#### Problem details:
In the forum thread about a cheap, easy pond, which aquarium did the neighbor offer, and how many goldfish came with it?

━━━ Supplied passage

# Cheap, easy pond



## Aqua360 (26 Jul 2016)

Hi all,

my neighbour has offered me their Fluval Roma 125 aquarium, complete with 5 large goldfish. In breaking down their tank, i've boarded the goldfish in my Trigon 350 for now; but even in that tank they are far too large for it. 

I think in their best interests, a pond is required; and while thinking of relatives with ponds, i'm starting to think about whether it's feasible for me to run even a smaller one.

My main concerns would be whether i'd need a source of electricity for it for pumps etc, or if it's possible to run one without in some form? I'll be doing my research now, but thought i'd ask here too 

cheers


----------



## mort (26 Jul 2016)

How large is large? We used to have ponds when I was a kid with goldfish many decades old and nearly a foot without a proper filter. The ponds were always heavily planted. We did have to keep removing the excess babies every year. The pond was actually too small when I think of it now, one of those fibre glass jobs, but everything seemed happy. I do think that goldfish were a lot hardier then.

━━━━━━
━━━ Supplied data

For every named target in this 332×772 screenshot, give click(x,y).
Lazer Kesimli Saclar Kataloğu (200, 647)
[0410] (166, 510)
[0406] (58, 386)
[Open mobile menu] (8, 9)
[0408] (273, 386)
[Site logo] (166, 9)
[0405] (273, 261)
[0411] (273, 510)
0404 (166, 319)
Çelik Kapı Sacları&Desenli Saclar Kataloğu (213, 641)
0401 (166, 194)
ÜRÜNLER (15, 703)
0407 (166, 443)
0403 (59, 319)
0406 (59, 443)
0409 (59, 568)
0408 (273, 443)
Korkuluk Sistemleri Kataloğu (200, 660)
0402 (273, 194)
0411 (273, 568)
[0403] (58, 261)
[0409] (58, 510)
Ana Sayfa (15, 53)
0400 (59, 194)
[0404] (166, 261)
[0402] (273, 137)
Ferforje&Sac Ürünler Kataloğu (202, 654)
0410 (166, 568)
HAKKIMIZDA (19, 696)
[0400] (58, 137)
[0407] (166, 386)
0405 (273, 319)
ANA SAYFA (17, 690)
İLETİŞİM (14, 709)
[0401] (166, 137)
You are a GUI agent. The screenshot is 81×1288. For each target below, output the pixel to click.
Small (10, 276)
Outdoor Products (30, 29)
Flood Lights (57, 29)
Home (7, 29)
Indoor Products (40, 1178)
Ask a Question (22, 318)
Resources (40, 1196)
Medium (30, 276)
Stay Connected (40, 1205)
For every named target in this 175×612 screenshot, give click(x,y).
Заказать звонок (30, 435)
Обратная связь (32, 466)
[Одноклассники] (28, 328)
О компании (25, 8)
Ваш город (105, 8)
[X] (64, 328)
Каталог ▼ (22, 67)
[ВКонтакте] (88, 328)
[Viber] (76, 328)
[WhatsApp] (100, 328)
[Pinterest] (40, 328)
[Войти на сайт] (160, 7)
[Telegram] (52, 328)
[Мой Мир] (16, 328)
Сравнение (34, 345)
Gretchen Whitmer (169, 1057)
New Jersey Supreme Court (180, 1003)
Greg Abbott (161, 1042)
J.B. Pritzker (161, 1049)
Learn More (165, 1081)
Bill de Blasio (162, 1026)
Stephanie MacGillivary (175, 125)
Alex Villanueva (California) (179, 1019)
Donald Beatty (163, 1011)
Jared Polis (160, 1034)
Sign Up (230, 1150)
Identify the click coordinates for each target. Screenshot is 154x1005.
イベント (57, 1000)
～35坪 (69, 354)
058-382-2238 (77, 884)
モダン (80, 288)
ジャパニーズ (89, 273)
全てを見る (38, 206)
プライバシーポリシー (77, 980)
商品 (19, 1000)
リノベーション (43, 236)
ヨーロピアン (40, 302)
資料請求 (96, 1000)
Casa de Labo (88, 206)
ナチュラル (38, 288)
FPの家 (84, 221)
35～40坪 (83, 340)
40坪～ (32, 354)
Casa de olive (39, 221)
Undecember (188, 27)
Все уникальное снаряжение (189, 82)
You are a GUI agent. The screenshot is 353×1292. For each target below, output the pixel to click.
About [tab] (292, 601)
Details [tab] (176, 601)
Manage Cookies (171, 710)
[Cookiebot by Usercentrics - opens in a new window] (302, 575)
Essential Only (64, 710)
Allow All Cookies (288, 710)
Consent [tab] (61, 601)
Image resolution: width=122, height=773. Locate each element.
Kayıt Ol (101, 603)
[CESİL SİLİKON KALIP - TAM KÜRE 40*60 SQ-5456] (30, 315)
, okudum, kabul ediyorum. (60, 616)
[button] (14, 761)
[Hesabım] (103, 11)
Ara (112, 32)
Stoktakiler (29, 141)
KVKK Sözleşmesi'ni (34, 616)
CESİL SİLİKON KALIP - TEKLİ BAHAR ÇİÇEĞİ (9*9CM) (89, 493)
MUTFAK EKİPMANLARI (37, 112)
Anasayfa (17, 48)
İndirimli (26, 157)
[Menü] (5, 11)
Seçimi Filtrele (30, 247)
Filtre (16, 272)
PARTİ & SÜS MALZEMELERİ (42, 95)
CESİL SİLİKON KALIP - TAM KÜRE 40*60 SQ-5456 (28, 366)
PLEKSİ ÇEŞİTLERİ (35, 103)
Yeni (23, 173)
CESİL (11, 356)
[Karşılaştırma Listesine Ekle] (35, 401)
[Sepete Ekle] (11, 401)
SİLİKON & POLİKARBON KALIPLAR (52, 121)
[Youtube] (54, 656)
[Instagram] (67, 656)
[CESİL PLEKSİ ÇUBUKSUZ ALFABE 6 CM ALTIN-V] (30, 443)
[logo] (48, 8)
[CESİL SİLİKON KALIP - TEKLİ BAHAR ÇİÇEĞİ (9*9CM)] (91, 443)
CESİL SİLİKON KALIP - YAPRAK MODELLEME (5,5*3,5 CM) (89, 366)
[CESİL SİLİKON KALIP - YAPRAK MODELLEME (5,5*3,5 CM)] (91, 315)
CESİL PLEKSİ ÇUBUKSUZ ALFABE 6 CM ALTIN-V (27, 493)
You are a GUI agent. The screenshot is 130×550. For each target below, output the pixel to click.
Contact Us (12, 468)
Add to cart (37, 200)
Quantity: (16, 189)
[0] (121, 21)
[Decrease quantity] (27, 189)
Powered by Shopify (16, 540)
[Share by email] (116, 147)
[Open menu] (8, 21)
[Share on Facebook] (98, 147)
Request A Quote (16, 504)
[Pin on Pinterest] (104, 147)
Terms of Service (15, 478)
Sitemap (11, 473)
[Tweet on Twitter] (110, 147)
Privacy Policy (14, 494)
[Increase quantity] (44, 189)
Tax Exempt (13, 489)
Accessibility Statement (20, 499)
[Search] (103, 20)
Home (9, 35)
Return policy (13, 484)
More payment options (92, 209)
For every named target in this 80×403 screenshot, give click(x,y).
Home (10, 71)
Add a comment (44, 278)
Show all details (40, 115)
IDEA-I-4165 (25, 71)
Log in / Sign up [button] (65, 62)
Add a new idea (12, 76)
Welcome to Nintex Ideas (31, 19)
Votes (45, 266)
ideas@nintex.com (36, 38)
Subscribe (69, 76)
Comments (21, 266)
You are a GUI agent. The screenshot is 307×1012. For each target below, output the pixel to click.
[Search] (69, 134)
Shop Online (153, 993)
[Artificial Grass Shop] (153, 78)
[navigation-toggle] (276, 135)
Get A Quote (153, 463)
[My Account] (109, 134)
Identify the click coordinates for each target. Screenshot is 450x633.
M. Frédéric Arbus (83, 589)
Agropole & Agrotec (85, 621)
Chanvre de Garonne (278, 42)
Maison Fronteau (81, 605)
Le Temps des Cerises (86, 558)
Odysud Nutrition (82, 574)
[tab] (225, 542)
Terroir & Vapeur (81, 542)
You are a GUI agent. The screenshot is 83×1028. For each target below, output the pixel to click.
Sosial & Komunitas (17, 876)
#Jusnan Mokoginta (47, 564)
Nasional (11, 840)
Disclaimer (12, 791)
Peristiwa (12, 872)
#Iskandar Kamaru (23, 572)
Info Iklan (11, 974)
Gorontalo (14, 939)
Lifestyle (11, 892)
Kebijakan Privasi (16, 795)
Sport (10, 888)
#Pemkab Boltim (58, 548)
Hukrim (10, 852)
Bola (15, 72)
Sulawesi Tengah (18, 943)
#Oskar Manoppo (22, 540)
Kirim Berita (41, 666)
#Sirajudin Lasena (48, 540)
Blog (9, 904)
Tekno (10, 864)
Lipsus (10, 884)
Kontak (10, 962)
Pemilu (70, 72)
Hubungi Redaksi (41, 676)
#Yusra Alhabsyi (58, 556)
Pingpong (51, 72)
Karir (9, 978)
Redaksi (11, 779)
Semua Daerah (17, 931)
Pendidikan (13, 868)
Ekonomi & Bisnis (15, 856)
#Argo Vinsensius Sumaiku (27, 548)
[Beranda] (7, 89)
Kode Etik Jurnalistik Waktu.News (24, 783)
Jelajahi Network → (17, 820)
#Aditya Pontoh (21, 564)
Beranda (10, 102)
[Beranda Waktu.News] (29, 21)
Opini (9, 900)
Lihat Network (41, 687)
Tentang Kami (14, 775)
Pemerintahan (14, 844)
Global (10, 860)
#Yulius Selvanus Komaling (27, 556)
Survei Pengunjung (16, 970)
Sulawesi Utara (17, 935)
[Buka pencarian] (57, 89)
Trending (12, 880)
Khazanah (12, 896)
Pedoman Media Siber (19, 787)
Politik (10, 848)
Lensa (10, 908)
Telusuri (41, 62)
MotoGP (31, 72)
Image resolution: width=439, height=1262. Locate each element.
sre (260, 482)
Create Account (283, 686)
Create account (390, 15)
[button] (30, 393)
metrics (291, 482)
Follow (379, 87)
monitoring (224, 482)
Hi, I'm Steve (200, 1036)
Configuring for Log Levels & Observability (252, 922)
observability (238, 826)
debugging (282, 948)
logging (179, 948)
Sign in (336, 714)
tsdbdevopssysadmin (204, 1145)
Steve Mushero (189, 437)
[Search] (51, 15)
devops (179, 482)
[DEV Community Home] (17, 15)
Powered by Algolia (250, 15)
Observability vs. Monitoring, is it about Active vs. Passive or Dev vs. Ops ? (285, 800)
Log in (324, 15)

━━━━━━

#### Answer to the problem:
A Fluval Roma 125 aquarium, with 5 large goldfish.